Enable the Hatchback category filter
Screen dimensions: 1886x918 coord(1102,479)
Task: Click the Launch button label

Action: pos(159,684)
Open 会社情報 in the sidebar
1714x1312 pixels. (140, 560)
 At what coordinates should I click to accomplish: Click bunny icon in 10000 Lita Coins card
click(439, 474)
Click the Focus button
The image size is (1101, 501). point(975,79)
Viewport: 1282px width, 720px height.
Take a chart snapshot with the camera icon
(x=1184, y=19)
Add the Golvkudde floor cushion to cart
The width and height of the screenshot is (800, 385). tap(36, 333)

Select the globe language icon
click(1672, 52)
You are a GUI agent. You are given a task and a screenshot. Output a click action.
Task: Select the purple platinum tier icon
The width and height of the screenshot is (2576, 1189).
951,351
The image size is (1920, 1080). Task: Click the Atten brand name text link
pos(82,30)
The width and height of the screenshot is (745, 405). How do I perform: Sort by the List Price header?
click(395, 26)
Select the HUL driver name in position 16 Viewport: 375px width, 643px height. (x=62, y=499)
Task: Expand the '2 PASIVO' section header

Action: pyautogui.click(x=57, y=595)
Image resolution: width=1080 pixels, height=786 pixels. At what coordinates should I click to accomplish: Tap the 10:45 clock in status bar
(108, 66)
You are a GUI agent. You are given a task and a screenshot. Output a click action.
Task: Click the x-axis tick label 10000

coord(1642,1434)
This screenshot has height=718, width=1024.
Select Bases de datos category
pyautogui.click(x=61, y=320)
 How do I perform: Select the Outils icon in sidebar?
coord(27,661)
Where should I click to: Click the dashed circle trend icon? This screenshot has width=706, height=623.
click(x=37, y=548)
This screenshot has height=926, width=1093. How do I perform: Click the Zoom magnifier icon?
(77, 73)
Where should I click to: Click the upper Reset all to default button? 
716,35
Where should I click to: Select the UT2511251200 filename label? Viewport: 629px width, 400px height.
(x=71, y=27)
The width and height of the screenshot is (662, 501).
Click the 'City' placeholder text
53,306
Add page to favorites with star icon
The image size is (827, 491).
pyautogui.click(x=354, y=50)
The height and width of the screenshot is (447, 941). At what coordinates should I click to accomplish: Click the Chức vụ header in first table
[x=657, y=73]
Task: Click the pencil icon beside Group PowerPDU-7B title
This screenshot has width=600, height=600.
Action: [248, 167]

^^^^

• _EXERCISE AIM_: Render every line of the records above as a Markdown table, skipping blank lines, with a column "Row" for the row number and a column "Line" for the line.

• _FULL RESPONSE_:
| Row | Line |
|---|---|
| 1 | Enable the Hatchback category filter |
| 2 | Screen dimensions: 1886x918 coord(1102,479) |
| 3 | Task: Click the Launch button label |
| 4 | Action: pos(159,684) |
| 5 | Open 会社情報 in the sidebar |
| 6 | 1714x1312 pixels. (140, 560) |
| 7 |  At what coordinates should I click to accomplish: Click bunny icon in 10000 Lita Coins card |
| 8 | click(439, 474) |
| 9 | Click the Focus button |
| 10 | The image size is (1101, 501). point(975,79) |
| 11 | Viewport: 1282px width, 720px height. |
| 12 | Take a chart snapshot with the camera icon |
| 13 | (x=1184, y=19) |
| 14 | Add the Golvkudde floor cushion to cart |
| 15 | The width and height of the screenshot is (800, 385). tap(36, 333) |
| 16 | Select the globe language icon |
| 17 | click(1672, 52) |
| 18 | You are a GUI agent. You are given a task and a screenshot. Output a click action. |
| 19 | Task: Select the purple platinum tier icon |
| 20 | The width and height of the screenshot is (2576, 1189). |
| 21 | 951,351 |
| 22 | The image size is (1920, 1080). Task: Click the Atten brand name text link |
| 23 | pos(82,30) |
| 24 | The width and height of the screenshot is (745, 405). How do I perform: Sort by the List Price header? |
| 25 | click(395, 26) |
| 26 | Select the HUL driver name in position 16 Viewport: 375px width, 643px height. (x=62, y=499) |
| 27 | Task: Expand the '2 PASIVO' section header |
| 28 | Action: pyautogui.click(x=57, y=595) |
| 29 | Image resolution: width=1080 pixels, height=786 pixels. At what coordinates should I click to accomplish: Tap the 10:45 clock in status bar |
| 30 | (108, 66) |
| 31 | You are a GUI agent. You are given a task and a screenshot. Output a click action. |
| 32 | Task: Click the x-axis tick label 10000 |
| 33 | coord(1642,1434) |
| 34 | This screenshot has height=718, width=1024. |
| 35 | Select Bases de datos category |
| 36 | pyautogui.click(x=61, y=320) |
| 37 |  How do I perform: Select the Outils icon in sidebar? |
| 38 | coord(27,661) |
| 39 | Where should I click to: Click the dashed circle trend icon? This screenshot has width=706, height=623. |
| 40 | click(x=37, y=548) |
| 41 | This screenshot has height=926, width=1093. How do I perform: Click the Zoom magnifier icon? |
| 42 | (77, 73) |
| 43 | Where should I click to: Click the upper Reset all to default button?  |
| 44 | 716,35 |
| 45 | Where should I click to: Select the UT2511251200 filename label? Viewport: 629px width, 400px height. |
| 46 | (x=71, y=27) |
| 47 | The width and height of the screenshot is (662, 501). |
| 48 | Click the 'City' placeholder text |
| 49 | 53,306 |
| 50 | Add page to favorites with star icon |
| 51 | The image size is (827, 491). |
| 52 | pyautogui.click(x=354, y=50) |
| 53 | The height and width of the screenshot is (447, 941). At what coordinates should I click to accomplish: Click the Chức vụ header in first table |
| 54 | [x=657, y=73] |
| 55 | Task: Click the pencil icon beside Group PowerPDU-7B title |
| 56 | This screenshot has width=600, height=600. |
| 57 | Action: [248, 167] |